Class Probability Matching with Calibrated Networks for Label Shift Adaption

Authors: Hongwei Wen, Annika Betken, Hanyuan Hang

ICLR 2024 | Conference PDF | Archive PDF | Plain Text | LLM Run Details

Reproducibility Variable Result LLM Response
Research Type Experimental From the experimental perspective, real data comparisons show that CPMCN outperforms existing matching-based and EM-based algorithms.
Researcher Affiliation Academia Faculty of Electrical Engineering, Mathematics and Computer Science University of Twente Enschede, The Netherlands
Pseudocode Yes Algorithm 1 Class Probability Matching with Calibrated Networks (CPMCN)
Open Source Code Yes The training code and parameters can be found in the obtaining predictions folder at https://github.com/kundajelab/labelshiftexperiments/tree/ master/notebooks/obtaining_predictions.
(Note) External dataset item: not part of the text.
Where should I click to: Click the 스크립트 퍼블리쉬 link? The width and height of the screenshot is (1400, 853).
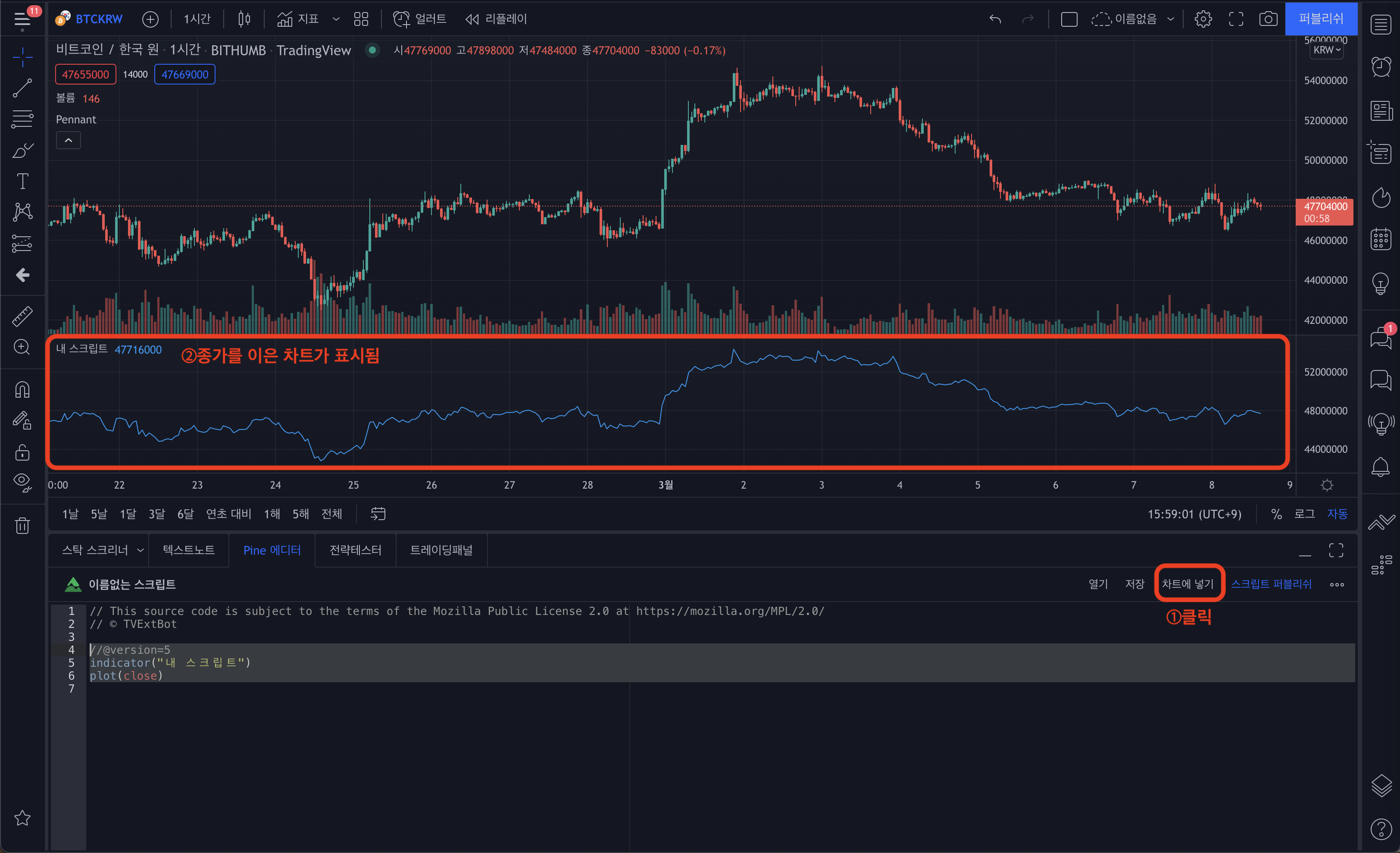tap(1271, 583)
The calibrated method Bias-Corrected Temperature Scaling (BCTS) is implemented based on the code in https://github.com/kundajelab/ abstention/blob/master/abstention/calibration.py.
Open Datasets Yes In this section, we present experimental results on three benchmark datasets (MNIST Le Cun et al. (2010), CIFAR10 Krizhevsky et al. (2009), and CIFAR100 Krizhevsky et al. (2009))
Dataset Splits Yes We take the training set of the benchmark datasets as the data for the source domain Dp and reserve 10000 samples out of Dp as a hold-out validation set, which is used to tune the hyper-parameters of the calibrated BCTS model (Alexandari et al., 2020).
Hardware Specification No The paper does not specify the exact hardware used for running the experiments (e.g., specific GPU/CPU models, cloud instances with specs).
Software Dependencies No The paper mentions 'Python' and 'L-BFGS-B (Zhu et al., 1997)' as an optimization method, but does not provide specific version numbers for Python or other key software libraries/frameworks (e.g., PyTorch, TensorFlow).
Experiment Setup Yes For repeating experiments of each method, we use the code from Geifman & El-Yaniv (2017) to train ten different network models with different random seeds. For each model, we perform 10 trials, where each trial consists of a different sampling of the validation set and a different sampling of the label-shifted target domain data. The total number of repetitions is 100.